● Task goal: The records sit below. Return every line in them that holds the word "target".

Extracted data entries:
┌──

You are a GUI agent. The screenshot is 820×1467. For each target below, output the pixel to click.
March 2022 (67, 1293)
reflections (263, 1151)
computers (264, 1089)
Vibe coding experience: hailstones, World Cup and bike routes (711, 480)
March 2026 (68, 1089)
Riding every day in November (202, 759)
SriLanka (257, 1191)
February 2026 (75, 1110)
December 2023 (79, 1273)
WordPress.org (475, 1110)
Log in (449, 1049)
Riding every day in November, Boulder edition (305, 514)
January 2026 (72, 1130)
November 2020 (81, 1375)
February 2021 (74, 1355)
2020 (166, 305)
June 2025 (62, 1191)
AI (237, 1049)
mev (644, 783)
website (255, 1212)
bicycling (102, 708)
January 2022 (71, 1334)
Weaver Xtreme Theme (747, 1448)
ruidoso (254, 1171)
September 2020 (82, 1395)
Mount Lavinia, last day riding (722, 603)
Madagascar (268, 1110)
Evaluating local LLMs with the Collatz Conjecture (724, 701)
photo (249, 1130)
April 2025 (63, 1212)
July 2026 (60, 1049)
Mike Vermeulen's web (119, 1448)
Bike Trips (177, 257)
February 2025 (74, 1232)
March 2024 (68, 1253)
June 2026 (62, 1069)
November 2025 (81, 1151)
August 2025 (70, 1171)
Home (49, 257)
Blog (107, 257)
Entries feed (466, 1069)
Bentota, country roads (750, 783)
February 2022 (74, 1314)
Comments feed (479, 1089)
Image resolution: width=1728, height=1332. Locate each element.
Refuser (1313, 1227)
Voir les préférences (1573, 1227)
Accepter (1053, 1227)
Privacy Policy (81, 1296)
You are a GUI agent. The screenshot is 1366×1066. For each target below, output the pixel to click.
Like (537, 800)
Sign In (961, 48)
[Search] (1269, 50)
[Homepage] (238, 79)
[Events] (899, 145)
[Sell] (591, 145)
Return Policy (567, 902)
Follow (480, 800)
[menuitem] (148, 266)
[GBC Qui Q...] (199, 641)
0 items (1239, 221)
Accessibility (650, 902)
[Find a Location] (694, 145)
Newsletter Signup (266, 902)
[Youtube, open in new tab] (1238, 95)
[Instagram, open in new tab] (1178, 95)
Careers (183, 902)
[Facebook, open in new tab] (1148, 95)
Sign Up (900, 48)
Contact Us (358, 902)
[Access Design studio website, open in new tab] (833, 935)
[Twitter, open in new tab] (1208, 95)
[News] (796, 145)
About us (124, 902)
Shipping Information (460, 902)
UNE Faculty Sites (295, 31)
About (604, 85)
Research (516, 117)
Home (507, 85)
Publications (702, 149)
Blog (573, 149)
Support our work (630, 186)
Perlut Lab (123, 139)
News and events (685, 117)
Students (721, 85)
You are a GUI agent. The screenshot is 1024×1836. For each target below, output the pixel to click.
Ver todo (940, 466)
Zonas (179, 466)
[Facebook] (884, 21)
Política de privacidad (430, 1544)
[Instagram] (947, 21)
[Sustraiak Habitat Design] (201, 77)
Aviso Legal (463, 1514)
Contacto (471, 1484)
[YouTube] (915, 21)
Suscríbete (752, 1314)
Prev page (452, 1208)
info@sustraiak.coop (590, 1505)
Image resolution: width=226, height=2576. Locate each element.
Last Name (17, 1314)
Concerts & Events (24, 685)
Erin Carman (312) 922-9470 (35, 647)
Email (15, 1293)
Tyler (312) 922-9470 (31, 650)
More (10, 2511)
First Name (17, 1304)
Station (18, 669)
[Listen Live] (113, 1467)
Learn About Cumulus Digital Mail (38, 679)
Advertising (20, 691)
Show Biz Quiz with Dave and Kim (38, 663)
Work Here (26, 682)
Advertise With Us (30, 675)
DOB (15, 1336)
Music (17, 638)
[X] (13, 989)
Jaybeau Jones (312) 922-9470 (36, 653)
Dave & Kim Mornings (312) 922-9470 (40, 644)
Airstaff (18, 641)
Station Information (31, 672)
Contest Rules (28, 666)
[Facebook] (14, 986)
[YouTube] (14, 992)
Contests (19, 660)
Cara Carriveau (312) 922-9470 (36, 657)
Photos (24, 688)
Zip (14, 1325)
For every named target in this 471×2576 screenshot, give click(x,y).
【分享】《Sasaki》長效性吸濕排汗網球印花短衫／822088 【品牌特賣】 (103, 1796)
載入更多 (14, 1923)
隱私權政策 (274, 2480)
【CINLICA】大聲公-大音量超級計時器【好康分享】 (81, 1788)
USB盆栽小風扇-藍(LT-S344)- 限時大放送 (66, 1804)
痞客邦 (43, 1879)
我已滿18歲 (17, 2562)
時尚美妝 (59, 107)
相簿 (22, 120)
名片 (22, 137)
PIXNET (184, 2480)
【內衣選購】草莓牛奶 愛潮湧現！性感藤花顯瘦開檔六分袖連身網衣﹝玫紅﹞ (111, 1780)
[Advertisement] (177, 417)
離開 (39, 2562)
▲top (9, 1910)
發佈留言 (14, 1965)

└──

● Result of the task:
You are a GUI agent. The screenshot is 820×1467. For each target below, output the pixel to click.
You are a GUI agent. The screenshot is 1366×1066. For each target below, output the pixel to click.
You are a GUI agent. The screenshot is 1024×1836. For each target below, output the pixel to click.
For every named target in this 471×2576 screenshot, give click(x,y).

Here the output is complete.